→ THE TASK: Reproduce the section of the Warhammer forum discussion that begins with the words "Cathay looks ok" and ends with "the next day.", keeping every word unchanged.
* start PROVIDED TEXT *
Also, I’m British. And right now, I would say that the UK is definitely not a place known for its sensitivity and tact.
Carlovonsexron wrote: That makes total sense; though I am a little disappointed as the Polish-Lithuanian common wealth doesn't get nearly as much love as it ought to given how interesting and powerful it was.
At the same time Warhammer Italy and Spain kinda of get pushed into irrelevance. And then there are the Border Princes which are European groups that don't even warrant a fake pseudo-country.
Ultimately it's probably not worth it to do a 1:1 translation of our world, so they pick the big notes and go from there.
Cathay looks ok in the trailer. I like the flying units they have. The terracotta giant moves like he is of human scale. Infantry looks ok, but I’ll have trouble remembering any distinct features the next day.
All in all, I had hoped for something more gritty and evil. It’d be cool to have an evil human race in warhammer, that doesn’t pray to chaos gods. Dragon horses, terracotta warriors with daemon like faces, slave/serf infantry, Grail reliquae with a corpse of a small dragon instead of a knight, Lion jade golems. They could battle chaos just as well, while being evil… dark elves do it.
I noticed this as well, but I think this is intentional. All the other big things in the game move like big things should (except the Jabberslythe... that thing is entirely unnatural!). Now it could obviously just be a cinematic and not representative of the final product, but I think it's interesting that they've chosen to represent them as being really fast.
Carlovonsexron wrote: That makes total sense; though I am a little disappointed as the Polish-Lithuanian common wealth doesn't get nearly as much love as it ought to given how interesting and powerful it was.
At the same time Warhammer Italy and Spain kinda of get pushed into irrelevance. And then there are the Border Princes which are European groups that don't even warrant a fake pseudo-country.
Speaking of, the only real disappointment for me with Cathay in the games (Total War/ToW) is that it will feature before we see more Tilea. The Empire clones in the Total War game that inhabit Tilea, Estalia and the Border Princes are a bore, and I'd love to see the proper Dogs of War and Regiments of Renown feature in the video game, and return to the table top. I can see the commercial reasons for GW not to merely bring back the old setting/ranges as they were and explore new realms instead, but I can't imagine too many people owned full DoW armies back in the day. While Cathay stretches the map further east, factions right in the heart of the known world being swept under the carpet is a shame. Especially when they have the terrific aesthetics of Italian armies around the year 1500 (pikes! pavises! fancy knights!), with weird mercenaries from nearly any other fantasy race thrown in for good measure, because why not. Cathay looks pretty good, and I have nothing against it, but it still leaves me cold for now. Dogs of War though, ooooh, yes please.
(Of course, CA did add Ogre mercenaries to the game recently. Perhaps that was not just a test for Ogres, but also for a Mercenary system that could be expanded to other dogs of war one day. Who knows what's in the pipeline...)
I'm of the same mind as you when it comes to ignoring the factions that are right there, only in my case the one I want is Araby.
* end PROVIDED TEXT *
* start ENTRIES SHOWN *
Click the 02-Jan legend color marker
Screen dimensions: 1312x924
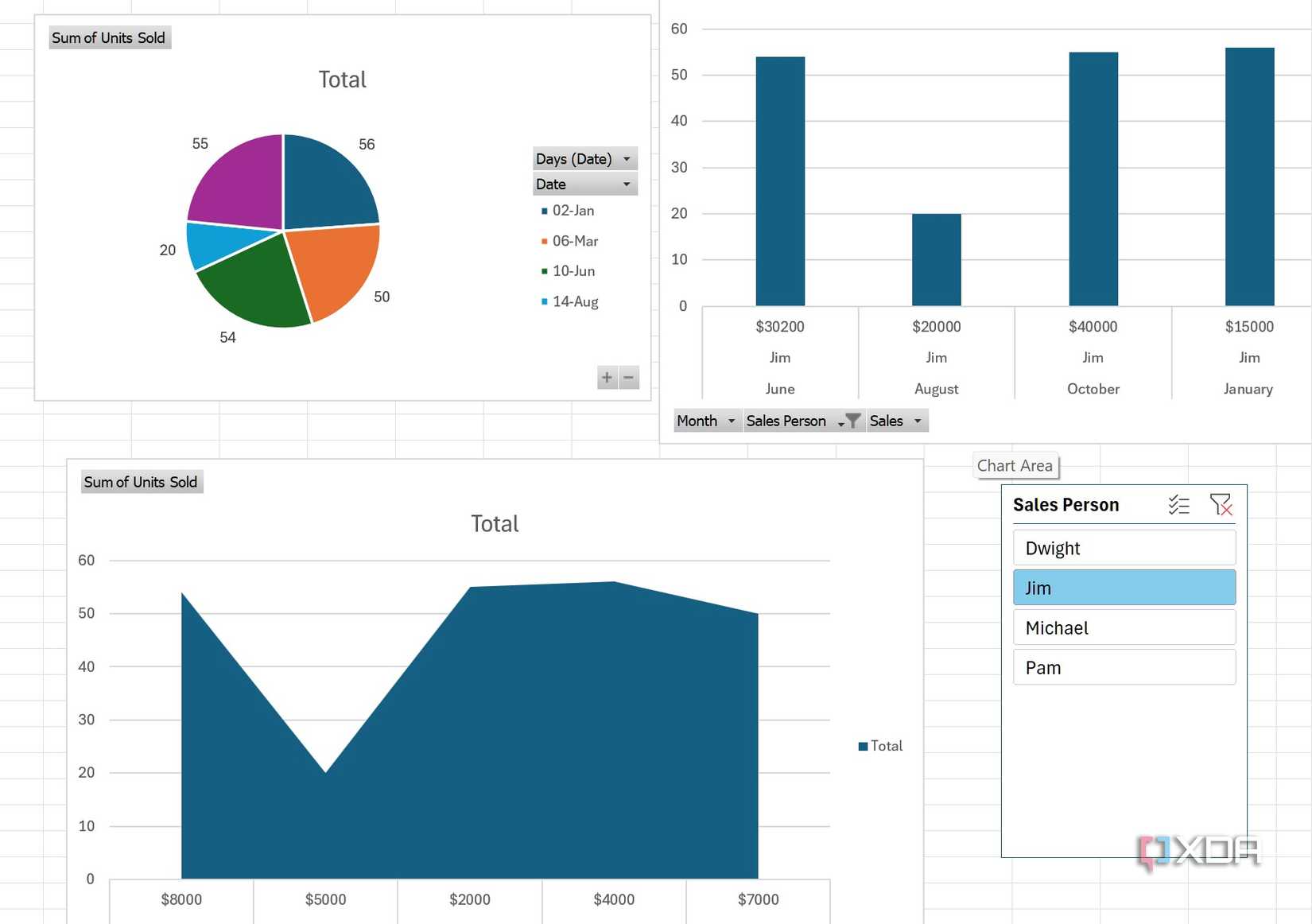(x=544, y=211)
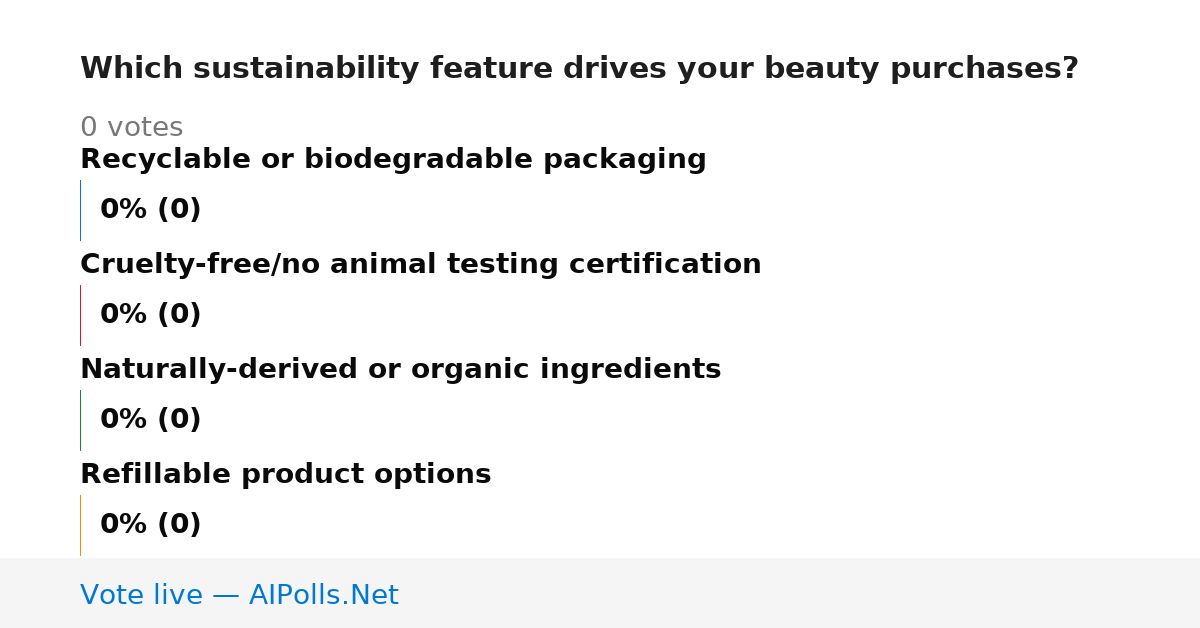The width and height of the screenshot is (1200, 628).
Task: Click the green bar for organic ingredients
Action: coord(80,420)
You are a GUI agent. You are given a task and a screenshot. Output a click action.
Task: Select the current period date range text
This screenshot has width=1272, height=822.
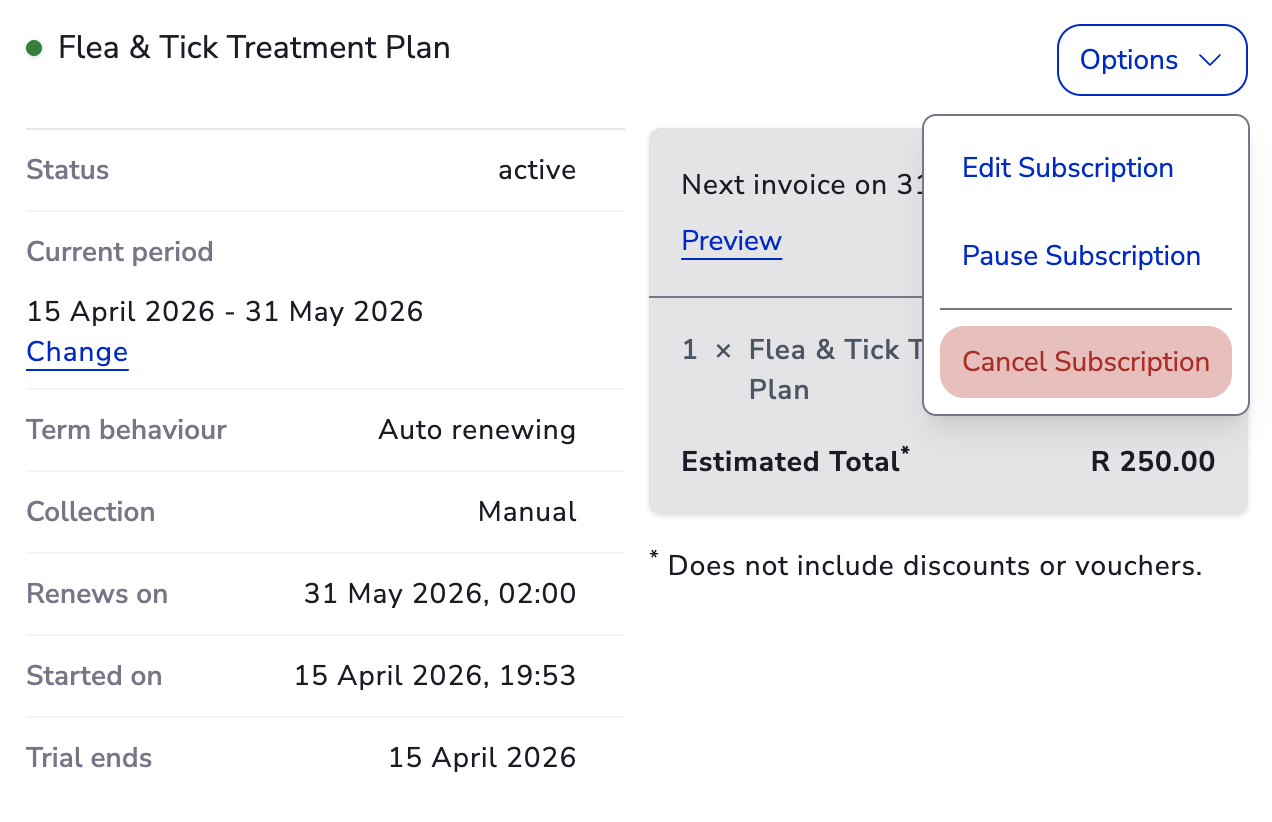pos(225,312)
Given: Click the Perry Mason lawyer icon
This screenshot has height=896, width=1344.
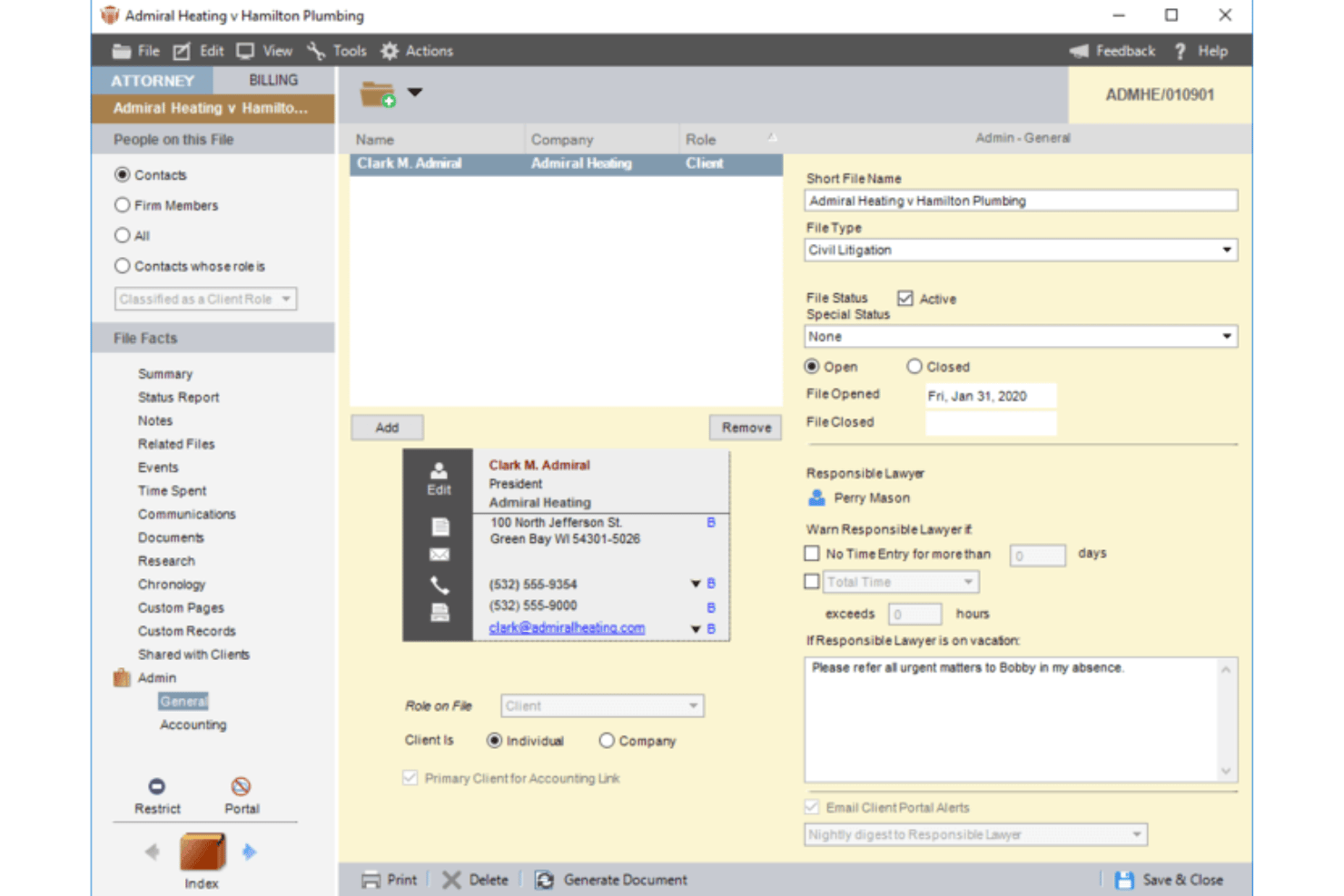Looking at the screenshot, I should pyautogui.click(x=816, y=497).
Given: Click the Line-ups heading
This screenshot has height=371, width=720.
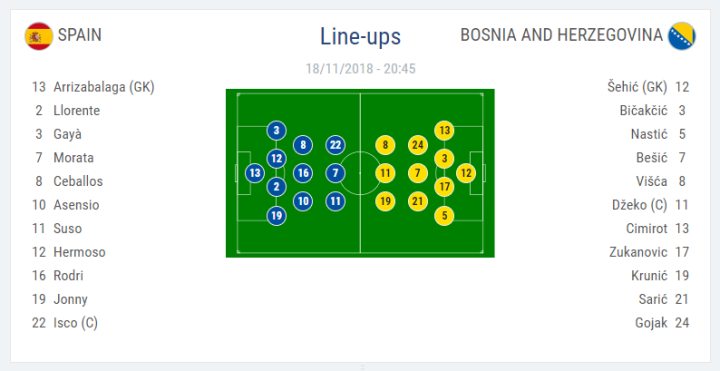Looking at the screenshot, I should (x=360, y=37).
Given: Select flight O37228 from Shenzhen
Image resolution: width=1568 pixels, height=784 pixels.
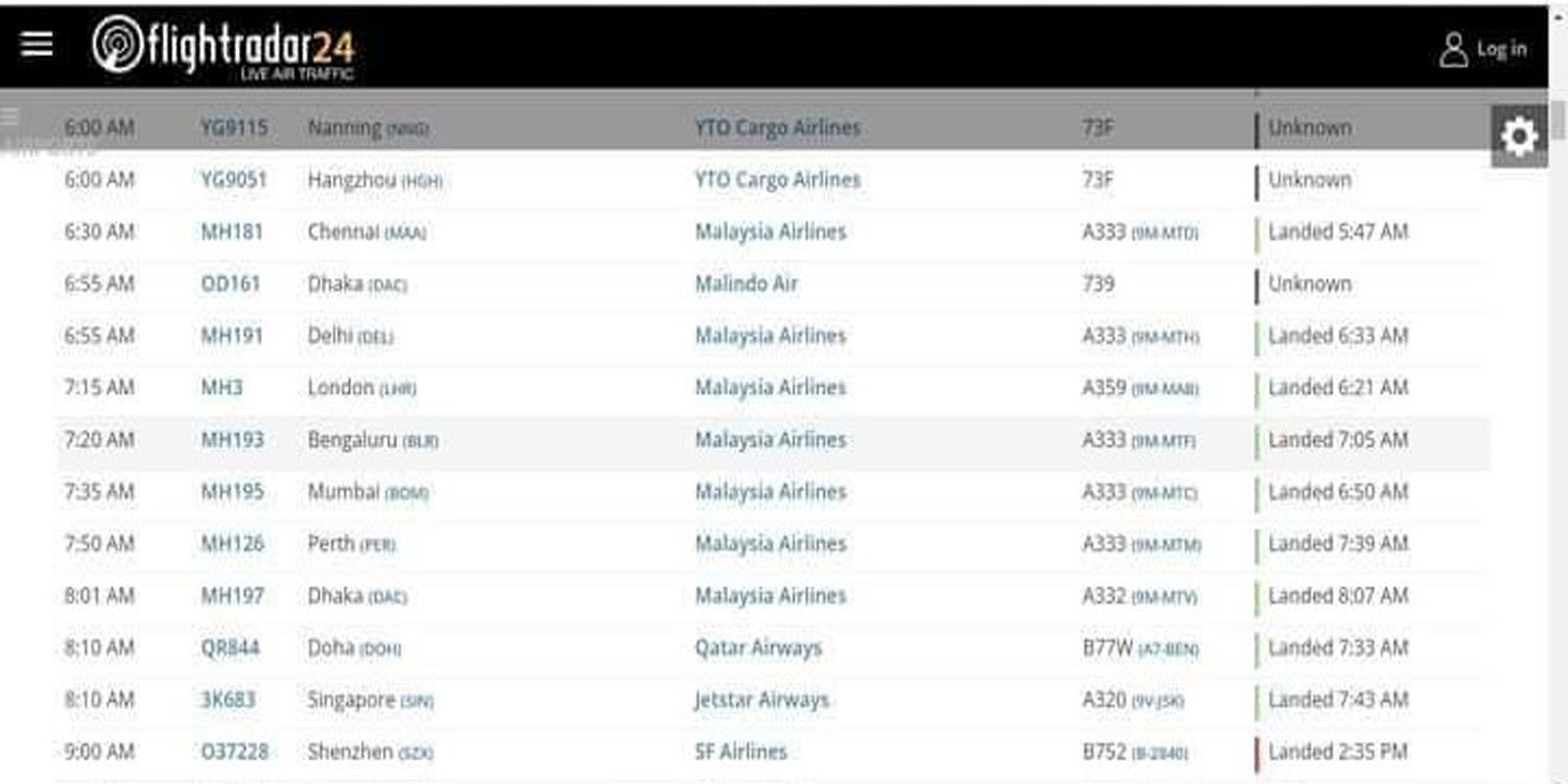Looking at the screenshot, I should (234, 752).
* end ENTRIES SHOWN *
→ RESPONSE TO THIS EXERCISE:
Cathay looks ok in the trailer. I like the flying units they have. The terracotta giant moves like he is of human scale. Infantry looks ok, but I’ll have trouble remembering any distinct features the next day.